Par Maître Aïda MOUMNI, avocat associé
Le Tribunal administratif de PARIS a jugé le 25 octobre 2018 dans le cadre d'une requête introduite par MDMH Avocats que constituait bien une circonstance exceptionnelle justifiant la démission d'un militaire malgré son engagement à rester en position d'activité, dès lors que ce militaire qui avait été formé pour être Pilote, avait été muté pour effectuer une mission de "cybertraitance" après une décision d'arrêt de progression sur un type d'avion.
Cette décision que l'on peut qualifier de courageuse tant la jurisprudence manque sur la définition d'une circonstance exceptionnelle, permet de rappeler que le Ministre des armées doit justifier de l'intérêt du service et de l'adéquation de la spécialité du militaire avec son affectation et son éventuelle réorientation.
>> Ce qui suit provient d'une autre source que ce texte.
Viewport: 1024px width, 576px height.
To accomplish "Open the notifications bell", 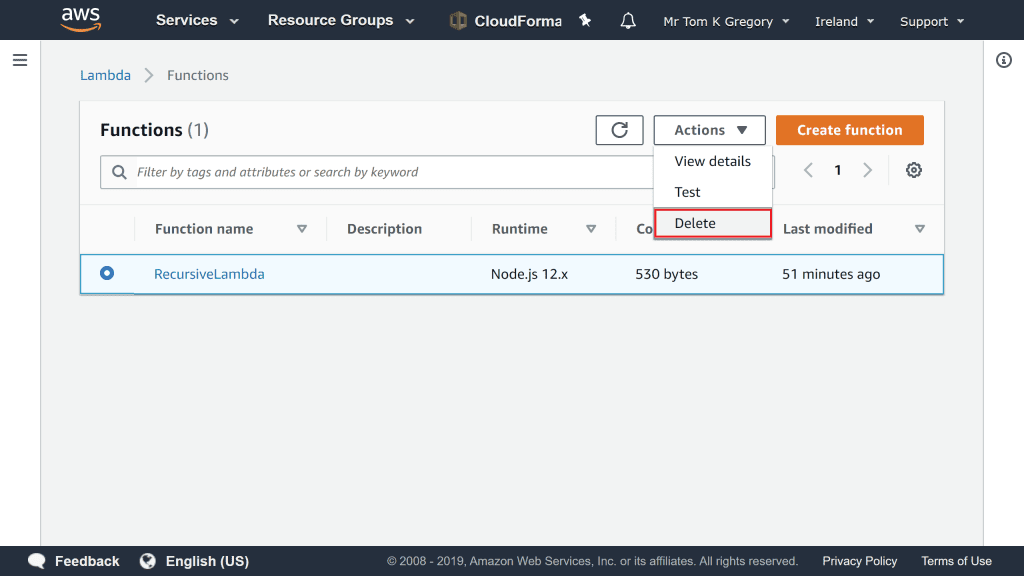I will coord(628,21).
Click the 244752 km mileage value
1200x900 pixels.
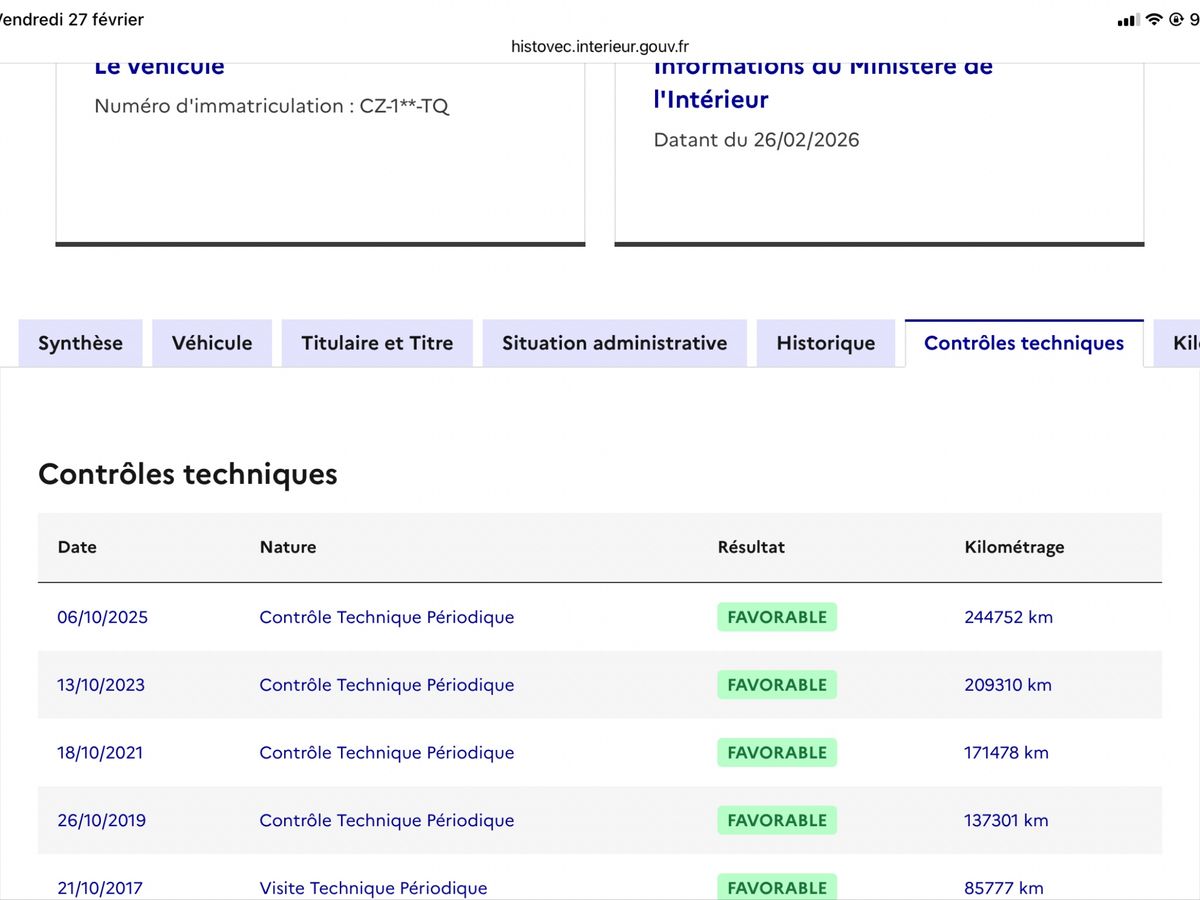click(x=1009, y=617)
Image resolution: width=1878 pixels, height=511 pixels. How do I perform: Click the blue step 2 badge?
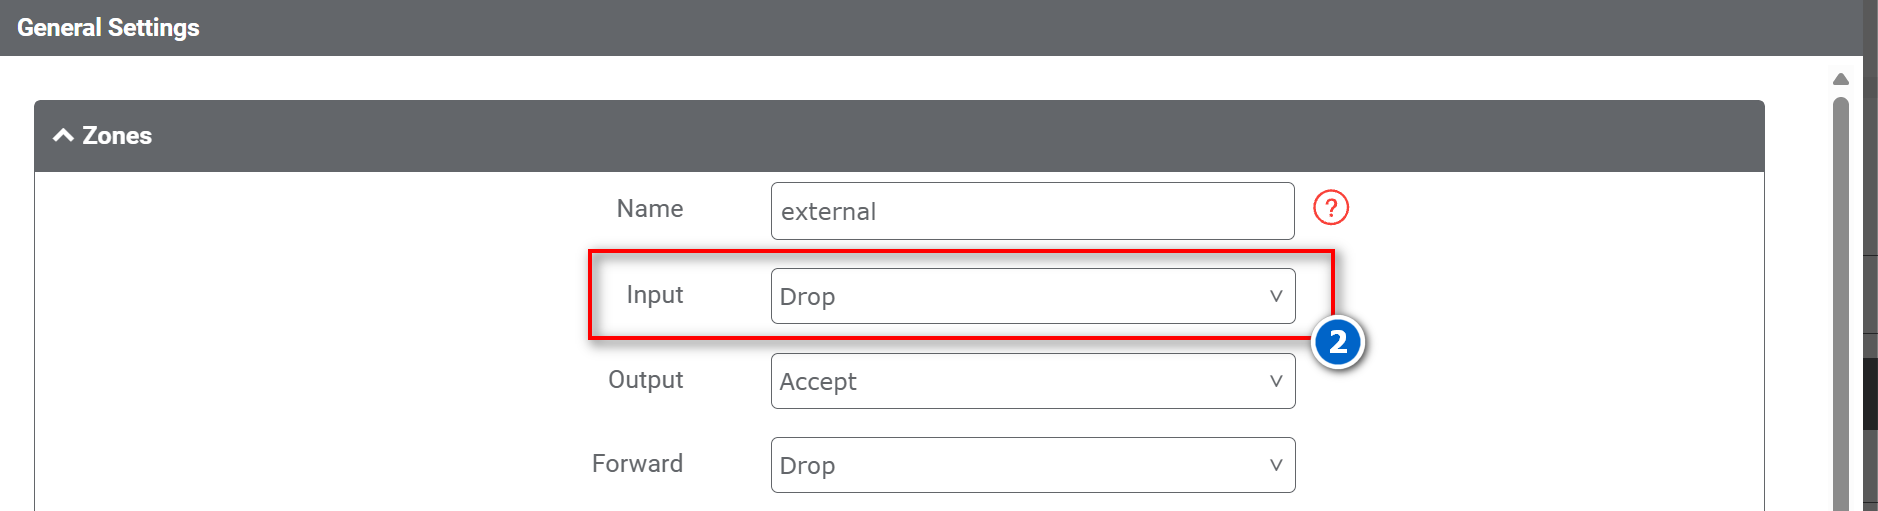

En effet l'article L 4139-13 du Code de la défense précise que :
"La démission du militaire de carrière ou la résiliation du contrat du militaire servant en vertu d'un contrat, régulièrement acceptée par l'autorité compétente, entraîne la cessation de l'état militaire.
La démission ou la résiliation du contrat, que le militaire puisse bénéficier ou non d'une pension de retraite dans les conditions fixées au II de l'article L. 24 et à l'article L. 25 du code des pensions civiles et militaires de retraite, ne peut être acceptée que pour des motifs exceptionnels, lorsque, ayant reçu une formation spécialisée ou perçu une prime liée au recrutement ou à la fidélisation, le militaire n'a pas atteint le terme du délai pendant lequel il s'est engagé à rester en activité.
Le Tribunal administratif a retenu dans sa motivation que:
"(…) Toutefois, il ne ressort pas des pièces du dossier que ce dernier poste lui aurait été proposé et qu’il l’aurait refusé, et l’administration ne se prévaut d’aucun motif tiré de l’intérêt du service pouvant justifier son affectation à la direction du renseignement militaire, qui ne correspondait ni à la formation de pilote de l’aéronautique navale qu’il avait reçue, ni à ses expériences passées, ni à ses souhaits de réorientation. Dès lors, dans les circonstances de l’espèce
et compte tenu de la spécialité de M. X, sa demande de démission doit être regardée comme fondée sur un motif exceptionnel au sens des dispositions précitées des articles L. 4139-13 du code de la défense et 5 du décret du 12 septembre 2008, lié à l’exercice d’un emploi sans lien avec ses compétences (…)"
En effet, la circonstance que le militaire ait signé un engagement à rester en activité en vue de poursuivre une scolarité en tant qu'élève officier et non pour une formation spécifique, n'est pas de nature à empêcher que celui-ci puisse exercer dans la spécialité acquise durant sa scolarité.
In fine, cela permet au militaire de poursuivre sa carrière dans la spécialité choisie dès lors qu'aucune circonstance de fait ou de droit ne s'y oppose.
Le Tribunal administratif a d'ailleurs logiquement enjoint le Ministère des armées à accepter la démission du militaire concerné.
Cette décision n'est pas définitive et le ministère des armées pourrait encore faire appel.
Si tel était le cas, les débats devant la Cour administrative d'appel pourraient donner lieu à la création d'une véritable jurisprudence sur la nature du lien au service et ses limites.